Zolgensma

Infarmed não recebeu pedido de autorização do medicamento para Noa

Infarmed não recebeu pedido de autorização do medicamento para Noa

Noa está internada no Hospital de Coimbra com Atrofia Muscular Espinhal tipo 1, a mesma doença das bebés Matilde e Natália, a quem já foi administrado o fármaco inovador em que é depositada a esperança de conseguir travar a doença. Continua à espera da sua vez.

Vânia Feteira, mãe da bebé Noa, enviou na quinta-feira à noite uma carta, via e-mail, à direção do Centro Hospitalar e Universitário de Coimbra, onde a filha está internada desde janeiro, ao Ministério da Saúde e ao presidente da Associação Portuguesa de Neuromusculares (APN).

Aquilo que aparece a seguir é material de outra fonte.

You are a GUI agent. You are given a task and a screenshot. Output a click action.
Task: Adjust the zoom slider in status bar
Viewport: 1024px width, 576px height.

Parte do conteúdo da missiva, que pelas 18 horas desta sexta-feira ainda não tinha obtido resposta, foi partilhado também no Facebook, numa mensagem em que lamenta a "disparidade" nos processos da filha e de outras bebés que já receberam o tratamento, acusando o hospital de "má vontade".

Noa, de quase um ano, passou internada 193 dos 248 dias do corrente ano. A mãe também esteve lá. E a frustração aumenta. Investigou, por si própria, tudo o que havia a saber sobre a doença e tratamentos. Critica a neuropediatra responsável pelo caso clínico por "não ter sabido dar informações" que lhe eram pedidas e por não agilizar o processo do pedido de Autorização de Utilização Excecional (AUE) à Autoridade Nacional do Medicamento (Infarmed).

Para a emissão e posterior autorização do pedido em causa, conta a mãe, são necessárias primeiro análises específicas à bebé, a serem posteriormente enviadas para um laboratório holandês, "que ainda nem sequer foram pedidas". Dependendo do resultado, o Infarmed pode desbloquear a verba necessária à utilização do fármaco. No dia 9 de agosto, a médica responsável pelo acompanhamento de Noa terá dito, segundo Vânia, que o pedido de AUE iria ser feito naquele dia, mas não terá sido e as análises também não. Na próxima terça-feira, haverá nova consulta com a médica.

Infarmed aguarda pedido

O Infarmed, que em julho autorizou dois pedidos de AUE para ministrar o Zolgensma a duas bebés (Matilde e Natália), não recebeu ainda nenhum pedido do Hospital de Coimbra. "Nestes casos, em que se tem que efetuar um procedimento, o papel do Infarmed surge apenas após prescrição do médico responsável pela terapia. Depois de ser feito o pedido de Autorização de Utilização Excecional, tem de passar pela Comissão de Farmácia e Terapêutica do hospital (administração) e depois segue para a plataforma do Infarmed, que a reencaminha para apreciação de especialistas", esclareceu fonte da Autoridade do Medicamento ao JN.

Se o Infarmed receber o pedido, "o procedimento vai ser muito célere", apontou a mesma fonte, dando como exemplo os casos de Matilde e Natália. A decisão de avançar ou não com o mesmo cabe ao médico e dependerá de vários fatores. O JN contactou o Centro Hospitalar de Coimbra para esclarecimentos e está a aguardar resposta.

O Zolgensma, explicou em julho o presidente da APN, é "o primeiro tratamento de terapia génica, destinado a reparar a célula que está defeituosa e não produz a proteína necessária". É uma nova terapêutica que ainda não foi aprovada pela Autoridade Europeia do Medicamento (EMA, na sigla em inglês), mas que existe nos Estados Unidos. Há a possibilidade de o médico e hospital responsáveis pelo tratamento solicitarem uma AUE, o que permitirá que o medicamento seja utilizado no âmbito do SNS.

Há dois meses, Joaquim Brites, garantiu que "todas as crianças com AME tipo 1 estão a ser avaliadas para ver se são elegíveis" para a toma do medicamento inovador.